▶ WHAT TO DO
Reproduce verbatim the lines beginning with the line that contains "is (1998, 1508)." and continuing through the line that contains "Describe the element at coordinates (309, 170)".

▶ Pixel coordinate grounding records
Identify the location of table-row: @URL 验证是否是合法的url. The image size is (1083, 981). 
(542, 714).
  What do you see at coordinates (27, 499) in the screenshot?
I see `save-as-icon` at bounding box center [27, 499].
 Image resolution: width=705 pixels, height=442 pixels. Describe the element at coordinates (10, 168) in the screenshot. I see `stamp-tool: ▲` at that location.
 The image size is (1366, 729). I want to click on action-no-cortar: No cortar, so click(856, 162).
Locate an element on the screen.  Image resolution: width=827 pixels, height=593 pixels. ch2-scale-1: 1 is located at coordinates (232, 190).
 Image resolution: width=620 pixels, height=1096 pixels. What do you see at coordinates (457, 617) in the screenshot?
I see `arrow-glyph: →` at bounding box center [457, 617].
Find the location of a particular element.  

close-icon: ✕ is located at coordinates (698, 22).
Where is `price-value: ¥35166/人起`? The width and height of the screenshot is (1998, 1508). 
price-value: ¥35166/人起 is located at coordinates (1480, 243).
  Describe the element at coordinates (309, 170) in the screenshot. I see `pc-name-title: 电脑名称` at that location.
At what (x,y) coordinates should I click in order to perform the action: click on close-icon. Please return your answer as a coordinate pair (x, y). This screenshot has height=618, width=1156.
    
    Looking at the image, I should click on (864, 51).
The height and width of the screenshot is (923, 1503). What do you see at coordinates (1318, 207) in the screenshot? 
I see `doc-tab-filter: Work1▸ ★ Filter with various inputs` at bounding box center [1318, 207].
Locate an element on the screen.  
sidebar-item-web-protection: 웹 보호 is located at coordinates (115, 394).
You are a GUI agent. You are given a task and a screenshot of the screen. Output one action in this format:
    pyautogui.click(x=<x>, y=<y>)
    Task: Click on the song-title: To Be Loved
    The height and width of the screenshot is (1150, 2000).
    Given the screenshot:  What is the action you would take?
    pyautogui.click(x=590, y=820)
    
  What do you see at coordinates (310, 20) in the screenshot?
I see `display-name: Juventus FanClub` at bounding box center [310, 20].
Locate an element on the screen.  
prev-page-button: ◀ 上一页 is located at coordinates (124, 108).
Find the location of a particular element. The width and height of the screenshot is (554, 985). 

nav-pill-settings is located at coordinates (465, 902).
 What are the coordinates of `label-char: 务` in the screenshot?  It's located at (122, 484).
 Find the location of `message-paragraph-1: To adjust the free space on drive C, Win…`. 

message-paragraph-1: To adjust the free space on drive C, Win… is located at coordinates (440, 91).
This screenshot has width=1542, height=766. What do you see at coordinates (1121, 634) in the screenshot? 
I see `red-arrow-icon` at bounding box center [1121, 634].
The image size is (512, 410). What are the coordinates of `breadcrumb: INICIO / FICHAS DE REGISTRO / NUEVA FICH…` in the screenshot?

▶ REPLY
Where is `price-value: ¥35166/人起`? The width and height of the screenshot is (1998, 1508). 
price-value: ¥35166/人起 is located at coordinates (1480, 243).
  Describe the element at coordinates (309, 170) in the screenshot. I see `pc-name-title: 电脑名称` at that location.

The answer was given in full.